Толстой и Достоевский. Братья по совести (СИ) - Ремизов Виталий Борисович
Перемирие. Илл. А. В. Кокорина к «Севастопольским рассказам»
«Итак, вы видели защитников Севастополя на самом месте защиты и идете назад, почему-то не обращая никакого внимания на ядра и пули, продолжающие свистать по всей дороге до разрушенного театра, — идете с спокойным, возвысившимся духом. Главное, отрадное убеждение, которое вы вынесли, это — убеждение в невозможности взять Севастополь, и не только взять Севастополь, но поколебать где бы то ни было силу русского народа, — и эту невозможность видели вы не в этом множестве траверсов, брустверов, хитро сплетенных траншей, мин и орудий, одних на других, из которых вы ничего не поняли, но видели ее в глазах, речах, приемах, в том, что называется духом защитников Севастополя. То, чтó они делают, делают они так просто, так мало-напряженно и усиленно, что, вы убеждены, они еще могут сделать во сто раз больше… они все могут сделать.

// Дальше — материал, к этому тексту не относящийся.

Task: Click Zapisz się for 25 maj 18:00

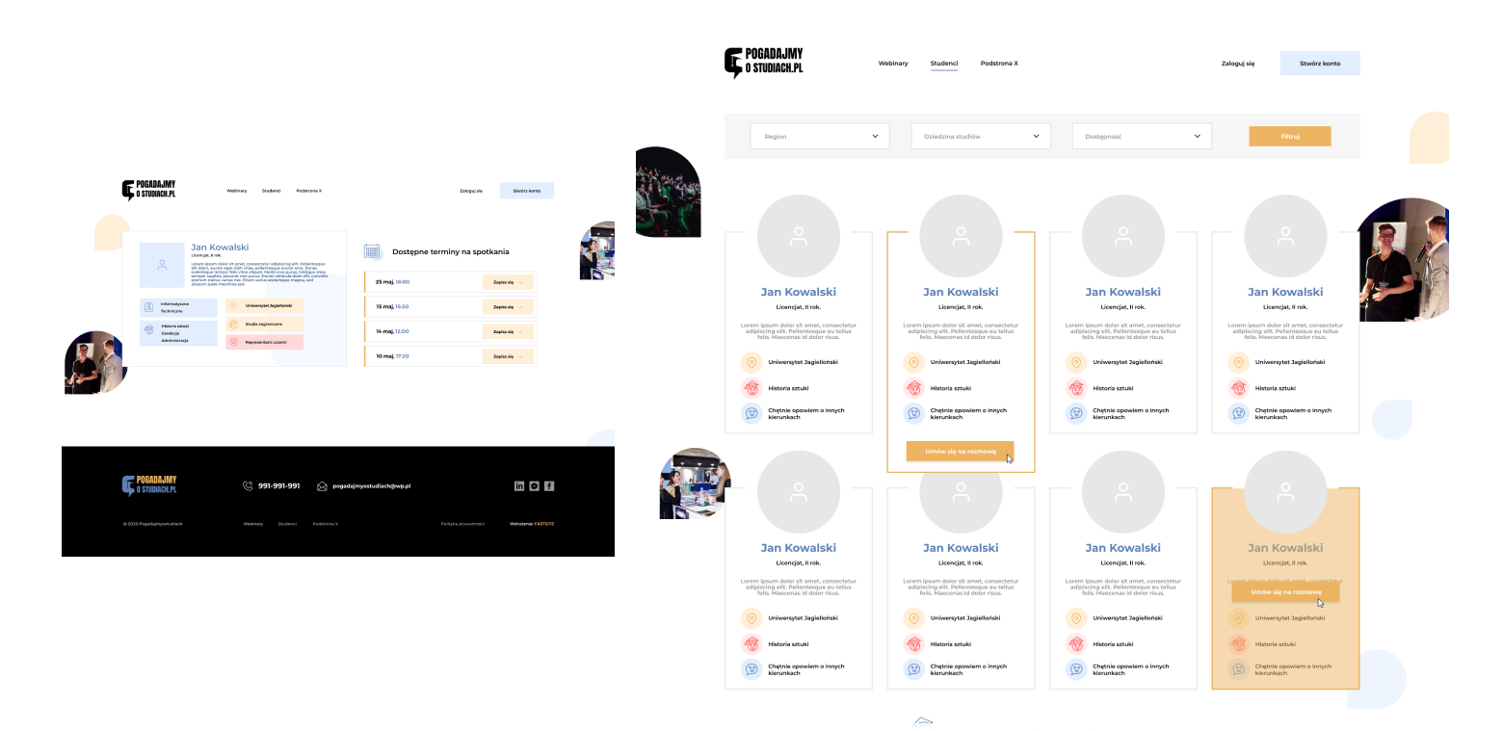Action: 507,282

Вы понимаете, что чувство, которое заставляет работать их, не есть то чувство мелочности, тщеславия, забывчивости, которое испытывали вы сами, но какое-нибудь другое чувство, более властное, которое сделало из них людей, так же спокойно живущих под ядрами, при ста случайностях смерти вместо одной, которой подвержены все люди, и живущих в этих условиях среди беспрерывного труда, бдения и грязи. Из-за креста, из-за названия, из угрозы не могут принять люди эти ужасные условия: должна быть другая, высокая побудительная причина.

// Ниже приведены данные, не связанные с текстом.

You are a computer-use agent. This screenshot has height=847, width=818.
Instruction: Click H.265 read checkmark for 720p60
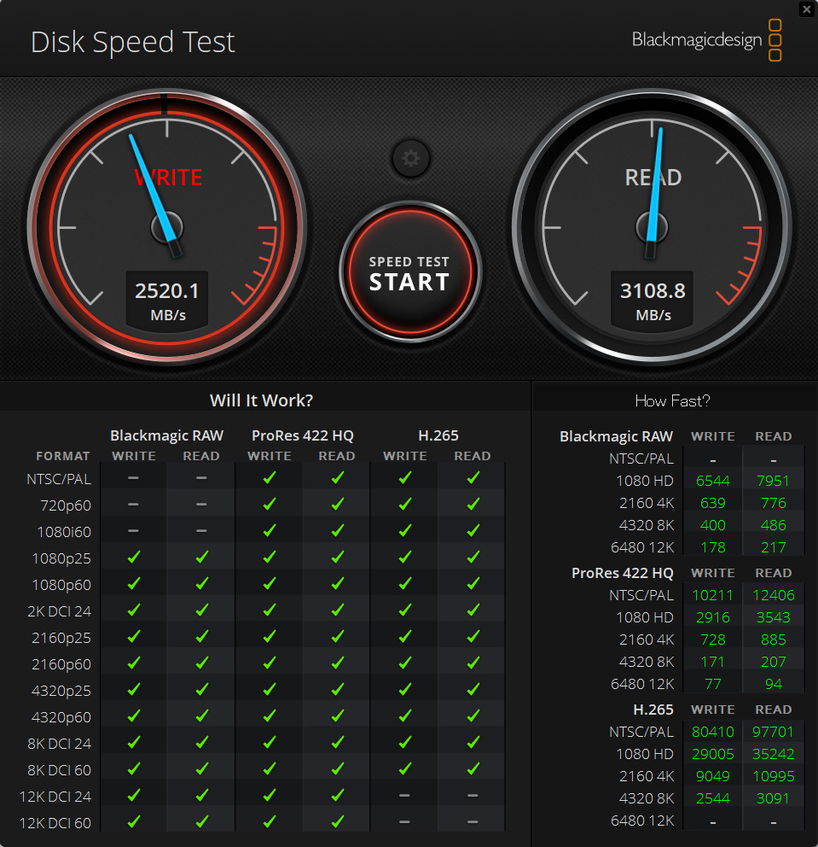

Портреты героев-севастопольцев. Худ. Анатолий Кокорин
Только теперь рассказы о первых временах осады Севастополя, когда в нем не было укреплений, не было войск, не было физической возможности удержать его, и все-таки не было ни малейшего сомнения, что он не отдастся неприятелю, — о временах, когда этот герой, достойный Древней Греции, — Корнилов, объезжая войска, говорил: «Умрем, ребята, а не отдадим Севастополя», и наши русские, неспособные к фразерству, отвечали: «Умрем! ура!» — только теперь рассказы про эти времена перестали быть для вас прекрасным историческим преданием, но сделались достоверностью, фактом. Вы ясно поймете, вообразите себе тех людей, которых вы сейчас видели, теми героями, которые в те тяжелые времена не упали, а возвышались духом и с наслаждением готовились к смерти, не за город, а за родину. Надолго оставит в России великие следы эта эпопея Севастополя, которой героем был народ русский…
Уже вечереет. Солнце перед самым закатом вышло из-за серых туч, покрывающих небо, и вдруг багряным светом осветило лиловые тучи, зеленоватое море, покрытое кораблями и лодками, колыхаемое ровной широкой зыбью, и белые строения города, и народ, движущийся по улицам. По воде разносятся звуки какого-то старинного вальса, который играет полковая музыка на бульваре, и звуки выстрелов с бастионов, которые странно вторят им.
Глава седьмая. «ПОБОЛЬШЕ ЧЕЛОВЕЧЕСКОГО ОТНОШЕНИЯ»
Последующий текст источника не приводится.